The path to resolution begins here, and the narrator finally has his long awaited confrontation with Nelson.
Other tidbits:
- We learn that the only reason a paradox hasn’t occurred is because the old man is still “displaced” in time. Since the old man and the young narrator are the same person, time allows both of them to be protected so long as one is displaced. In the simplest terms, if the old man was in his “present” when the narrator returned to this new body that would be the end. The old man’s reluctance to go home is the only thing that allowed our hero to retain his consciousness despite his obvious genetic changes. (I wish I had a clearer way to explain this. Readers seem to be a little iffy on it except for hard core time travel geeks like me…)
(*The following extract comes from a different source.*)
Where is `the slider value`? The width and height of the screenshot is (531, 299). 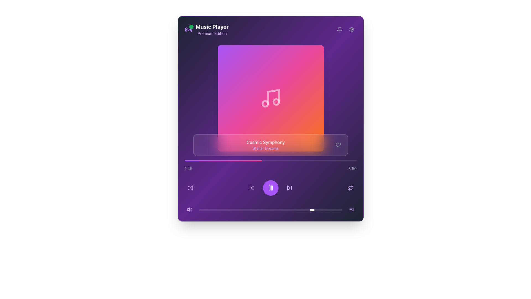 the slider value is located at coordinates (328, 210).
- There used to be a terrible scene with a lie detector test and a tape recording of a one way conversation just after the doctor shows up. Read it at your own risk here.
- The best thing to come from that aborted scene is the doctor’s “Thoughtful/Angry/Crazy man” speech, which I really like and salvaged in the final draft.
- I also really like the soliloquy on hate the narrator gives in this chapter. It’s one of his stronger rants exploring how hatred in general is often silly or baseless, much like his hatred of Nelson. Fun fact: My friend BoRyan found this scene to be fascinating, mainly because he has never felt hatred for anyone in his entire life.
- Originally the time travel project started several years later as explained previously by the old man. Here we learn the flipside of it from the doctor, who was visited by his future self and advised to start laying the groundwork earlier. This is why the narrator is drawn into the project at a younger age.
- The other thing that can be teased out of the doctor’s explanation of the earlier start is why there was a syringe during the narrator’s first brief hospital trip but not this time. Using a similar strategy to that of the protagonist, first the doctor brought the full time travel technology back early. Something went wrong, so he went further back and only gave hints and watched future travelers. We’ve seen both timelines in the book. The old man alludes to this when he says “Unless he did originally and has since undone it.”
- “Revelity” is a word invented by a former colleague named Craig Bowers. I may owe him a small royalty for using it…
- There are 31 musical references in this chapter.